• **Trecho da página**:
━━━

Se antes as pesquisas de intenção de voto apontavam para uma disputa em um inédito segundo turno entre a direita e a centro-direita, o resultado das urnas indica uma disputa entre a direita e o centro. Alguns analistas colocam esse embate até entre a direita e a centro-esquerda.

“Estamos diante de um novo cenário político na Bolívia. Não apenas acabou a hegemonia do MAS, mas também vemos que os elementos clássicos de uma polarização têm agora menor peso. Isso faz com que este segundo turno, inédito na história do país, seja também inédito por não haver um choque entre duas visões ideológicas antagônicas, como aconteceu ao longo dos últimos 20 anos. O que parece estar em jogo é o que trouxe Paz Pereira até aqui: o desejo de boa parte dos eleitores por uma renovação na política”, aponta o analista político Gustavo Pedraza.

“A origem desse resultado surpreendente está na vontade do povo boliviano de uma renovação”, sublinha.

O grande e inesperado protagonista da jornada foi Rodrigo Paz Pereira, um candidato do centro político que já militou na centro-esquerda da social-democracia. Aliás, o pai de Rodrigo, o ex-presidente Jaime Paz Zamora (1989–1993), fundou o Movimento de Esquerda Revolucionária (MIR), inscrito na Internacional Socialista, e organizou a resistência ao regime militar do ex-general Hugo Banzer (1971–1978).

Rodrigo Paz Pereira foi o mais votado, para surpresa geral da nação, inclusive dele próprio. As pesquisas indicavam menos de 10% das intenções de voto.

━━━

• **Etapas do exercício**:
• A. Traduza para o inglês esta frase do trecho sobre a eleição na Bolívia: "Rodrigo Paz Pereira foi o mais votado, para surpresa geral da nação, inclusive dele próprio."
• B. Redigite sem nenhuma alteração as linhas dos dados. Comece na linha que contém "Share the post" e siga até a última linha dos dados.

━━━

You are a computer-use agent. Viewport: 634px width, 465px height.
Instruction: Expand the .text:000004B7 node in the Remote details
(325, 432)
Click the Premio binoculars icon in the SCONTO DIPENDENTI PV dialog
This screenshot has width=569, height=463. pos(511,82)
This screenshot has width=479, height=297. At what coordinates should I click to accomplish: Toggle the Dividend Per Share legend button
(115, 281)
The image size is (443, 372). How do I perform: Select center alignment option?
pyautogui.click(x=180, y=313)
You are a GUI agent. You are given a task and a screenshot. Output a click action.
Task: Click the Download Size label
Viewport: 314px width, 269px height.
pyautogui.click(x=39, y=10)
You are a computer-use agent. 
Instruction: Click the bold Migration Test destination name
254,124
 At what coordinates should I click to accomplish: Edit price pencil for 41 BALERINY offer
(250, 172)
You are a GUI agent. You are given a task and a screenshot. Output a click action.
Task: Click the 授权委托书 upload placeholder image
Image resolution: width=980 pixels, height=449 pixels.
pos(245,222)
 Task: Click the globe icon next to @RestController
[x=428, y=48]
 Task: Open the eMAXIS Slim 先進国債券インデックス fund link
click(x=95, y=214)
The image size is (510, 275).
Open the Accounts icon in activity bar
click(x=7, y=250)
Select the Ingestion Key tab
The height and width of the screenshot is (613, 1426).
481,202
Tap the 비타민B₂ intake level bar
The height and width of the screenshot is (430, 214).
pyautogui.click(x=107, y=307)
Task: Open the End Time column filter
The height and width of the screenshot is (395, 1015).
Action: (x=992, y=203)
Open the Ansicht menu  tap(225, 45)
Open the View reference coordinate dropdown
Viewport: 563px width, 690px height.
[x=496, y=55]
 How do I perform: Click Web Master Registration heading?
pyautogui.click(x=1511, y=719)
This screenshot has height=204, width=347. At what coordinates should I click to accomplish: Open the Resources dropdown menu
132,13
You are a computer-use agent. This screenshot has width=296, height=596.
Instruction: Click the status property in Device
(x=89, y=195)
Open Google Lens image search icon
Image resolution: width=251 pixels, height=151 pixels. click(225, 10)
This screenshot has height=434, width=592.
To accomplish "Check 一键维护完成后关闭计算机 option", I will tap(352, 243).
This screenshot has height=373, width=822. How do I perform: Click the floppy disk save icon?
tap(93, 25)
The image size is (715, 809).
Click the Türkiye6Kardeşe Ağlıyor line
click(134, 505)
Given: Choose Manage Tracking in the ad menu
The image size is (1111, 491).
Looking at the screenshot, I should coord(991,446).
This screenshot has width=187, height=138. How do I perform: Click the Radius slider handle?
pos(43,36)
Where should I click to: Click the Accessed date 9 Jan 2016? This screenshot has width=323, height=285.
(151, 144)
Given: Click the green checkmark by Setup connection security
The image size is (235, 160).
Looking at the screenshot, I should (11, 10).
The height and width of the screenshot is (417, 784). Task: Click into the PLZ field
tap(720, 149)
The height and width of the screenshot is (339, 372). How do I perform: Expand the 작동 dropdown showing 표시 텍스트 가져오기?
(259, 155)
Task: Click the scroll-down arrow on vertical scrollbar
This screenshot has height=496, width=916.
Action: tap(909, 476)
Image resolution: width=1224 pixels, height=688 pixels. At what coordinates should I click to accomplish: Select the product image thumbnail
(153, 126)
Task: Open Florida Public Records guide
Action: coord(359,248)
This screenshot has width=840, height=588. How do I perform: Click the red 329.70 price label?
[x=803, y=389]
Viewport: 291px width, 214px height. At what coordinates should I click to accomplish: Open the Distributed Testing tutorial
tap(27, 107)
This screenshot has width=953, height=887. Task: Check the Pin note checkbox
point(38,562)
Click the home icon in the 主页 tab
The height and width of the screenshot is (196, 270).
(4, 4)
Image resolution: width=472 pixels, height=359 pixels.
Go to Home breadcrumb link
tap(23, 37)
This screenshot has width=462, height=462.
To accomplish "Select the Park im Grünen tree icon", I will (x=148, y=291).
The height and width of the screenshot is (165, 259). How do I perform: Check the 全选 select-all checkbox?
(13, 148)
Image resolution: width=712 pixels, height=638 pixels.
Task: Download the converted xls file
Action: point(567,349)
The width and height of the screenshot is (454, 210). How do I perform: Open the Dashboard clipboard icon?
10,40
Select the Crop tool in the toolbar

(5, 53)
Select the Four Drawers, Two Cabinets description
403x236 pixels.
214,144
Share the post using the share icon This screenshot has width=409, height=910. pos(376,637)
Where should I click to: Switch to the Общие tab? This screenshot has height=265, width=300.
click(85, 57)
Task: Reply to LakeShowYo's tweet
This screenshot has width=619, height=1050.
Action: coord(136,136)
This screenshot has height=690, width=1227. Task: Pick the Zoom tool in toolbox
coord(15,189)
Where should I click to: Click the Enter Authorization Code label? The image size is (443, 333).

━━━

• **Gabarito**:
• A. Rodrigo Paz Pereira received the most votes, to the surprise of the entire nation, including himself.

• B.
Share the post using the share icon This screenshot has width=409, height=910. pos(376,637)
Where should I click to: Switch to the Общие tab? This screenshot has height=265, width=300.
click(85, 57)
Task: Reply to LakeShowYo's tweet
This screenshot has width=619, height=1050.
Action: coord(136,136)
This screenshot has height=690, width=1227. Task: Pick the Zoom tool in toolbox
coord(15,189)
Where should I click to: Click the Enter Authorization Code label? The image size is (443, 333).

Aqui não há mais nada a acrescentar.